# Homework Help: Calculate Real and Reactive Power and write equation for S = P + jQ

1. Nov 30, 2017

### jaus tail

1. The problem statement, all variables and given/known data
v = 141.4sin(wt + 15)
i = 14.14 cos(wt - 45)

2. Relevant equations
Draw Phasors.
P = VI cos(theta)
Q = VI sin(theta)
S = P + jQ
theta is angle between V and I
3. The attempt at a solution

V = 141.4sin(wt + 15)
So Vrms = 141.4/1.414 sin(wt + 15)
= 100 sin (wt + 15)

I = 14.14 cos(wt - 45)
Now cos (-theta) = cos(theta)
So I = 14.14 cos (45-wt)
So I = 14.14 sin(90-45 + wt)
So I = 14.14 sin(45 + wt)
I rms = 10sin(wt + 45)

Now Vrms = 100sin(wt + 15)
I rms = 10sin(wt + 45)
I leads V by 30 degrees.
theta = 30 degrees.
P = VI cos(theta) = 100 * 10 * cos(30) = 866W
Q = VI sin(theta) = 100 * 10 * sin(30) = 500VAR
So S = P + jQ = 866 + j500

But in answer it is given S = 866 - j500

Where does the minus sign come from?
I understand that it is leading power factor so it gives Q but mathematically sin(30) is positive value.
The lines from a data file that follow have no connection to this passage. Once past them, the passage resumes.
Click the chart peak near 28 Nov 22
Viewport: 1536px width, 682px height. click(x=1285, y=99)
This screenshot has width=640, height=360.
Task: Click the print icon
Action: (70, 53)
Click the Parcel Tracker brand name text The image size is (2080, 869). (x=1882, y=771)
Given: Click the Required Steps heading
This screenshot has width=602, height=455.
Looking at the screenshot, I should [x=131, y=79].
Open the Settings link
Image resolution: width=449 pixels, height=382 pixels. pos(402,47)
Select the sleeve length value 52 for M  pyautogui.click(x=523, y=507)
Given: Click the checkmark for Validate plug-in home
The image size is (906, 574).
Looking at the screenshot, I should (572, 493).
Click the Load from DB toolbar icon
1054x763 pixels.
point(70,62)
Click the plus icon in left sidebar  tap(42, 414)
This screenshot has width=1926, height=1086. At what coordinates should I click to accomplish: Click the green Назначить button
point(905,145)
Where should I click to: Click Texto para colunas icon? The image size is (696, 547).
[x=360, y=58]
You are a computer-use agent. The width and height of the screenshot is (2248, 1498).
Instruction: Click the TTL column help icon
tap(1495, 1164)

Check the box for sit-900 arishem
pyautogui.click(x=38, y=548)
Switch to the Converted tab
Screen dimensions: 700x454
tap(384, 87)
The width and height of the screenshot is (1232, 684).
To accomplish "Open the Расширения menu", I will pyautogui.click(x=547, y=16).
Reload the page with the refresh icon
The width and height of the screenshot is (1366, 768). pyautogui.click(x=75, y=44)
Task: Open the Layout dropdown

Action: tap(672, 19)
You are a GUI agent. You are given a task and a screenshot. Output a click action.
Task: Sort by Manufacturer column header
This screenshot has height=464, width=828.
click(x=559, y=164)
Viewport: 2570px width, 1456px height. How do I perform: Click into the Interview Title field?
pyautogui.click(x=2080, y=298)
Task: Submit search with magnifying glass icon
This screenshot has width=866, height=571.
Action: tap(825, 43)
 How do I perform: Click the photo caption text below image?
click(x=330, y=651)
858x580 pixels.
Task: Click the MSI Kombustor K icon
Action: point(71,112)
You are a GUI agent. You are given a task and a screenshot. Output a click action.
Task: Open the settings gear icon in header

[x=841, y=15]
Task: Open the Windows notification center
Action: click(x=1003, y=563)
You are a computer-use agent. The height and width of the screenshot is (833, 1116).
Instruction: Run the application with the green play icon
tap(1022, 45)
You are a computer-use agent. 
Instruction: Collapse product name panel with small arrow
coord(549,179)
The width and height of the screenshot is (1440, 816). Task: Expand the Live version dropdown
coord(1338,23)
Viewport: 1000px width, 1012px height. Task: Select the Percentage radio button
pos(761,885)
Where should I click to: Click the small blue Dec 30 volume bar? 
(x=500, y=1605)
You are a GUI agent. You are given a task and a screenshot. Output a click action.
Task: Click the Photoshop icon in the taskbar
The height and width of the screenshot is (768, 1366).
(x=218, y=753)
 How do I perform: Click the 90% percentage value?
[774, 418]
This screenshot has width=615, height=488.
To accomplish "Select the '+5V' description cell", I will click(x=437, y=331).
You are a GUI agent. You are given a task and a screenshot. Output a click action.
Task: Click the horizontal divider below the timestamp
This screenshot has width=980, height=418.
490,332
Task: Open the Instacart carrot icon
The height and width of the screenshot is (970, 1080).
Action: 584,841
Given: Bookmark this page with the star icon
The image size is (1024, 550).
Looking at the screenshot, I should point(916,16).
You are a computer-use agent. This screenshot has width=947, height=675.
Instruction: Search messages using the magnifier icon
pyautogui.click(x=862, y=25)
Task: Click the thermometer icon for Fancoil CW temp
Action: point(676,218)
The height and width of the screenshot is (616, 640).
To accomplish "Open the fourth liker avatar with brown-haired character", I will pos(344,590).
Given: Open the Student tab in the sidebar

So why should S have negative VAR?

2. Nov 30, 2017

### scottdave

Leading current (current leads voltage) gives phasors pointing down (negative angle). Lagging current (current lags voltage) give phasors pointing up (positive angle).
That is the convention.

3. Dec 1, 2017

### cnh1995

By convention, leading VARs are negative and lagging VARs are positive, and S=VI*.
(If it were the opposite, you'd have to use S=IV*.)

4. Dec 1, 2017

### jaus tail

So mathematically when we calculate Q then it is V multiplied by I multiplied by the angle by which the voltage leads the current.
Thus here we'll get -theta.

5. Dec 1, 2017

### cnh1995

Take for example, V=20∠30° and I=4∠-30°.
Here, the current is lagging and by the convention S=VI*, you'll get S=P+jQ i.e. positive reactive power.

If you want lagging VARs to be negative (as your own convention), define S=IV*.

6. Dec 2, 2017

### jaus tail

I've also read that if P and Q are in opposite direction then motor/generator is working at leading pf. if P and Q are in same direction then motor/generator is working at lagging pf.

7. Dec 2, 2017

### cnh1995

There is no direction for Q. It is oscillating between the generator and the load.

8. Dec 2, 2017

### jaus tail

Then why do we say that capacitor acts as source of Q and inductor acts as load of Q?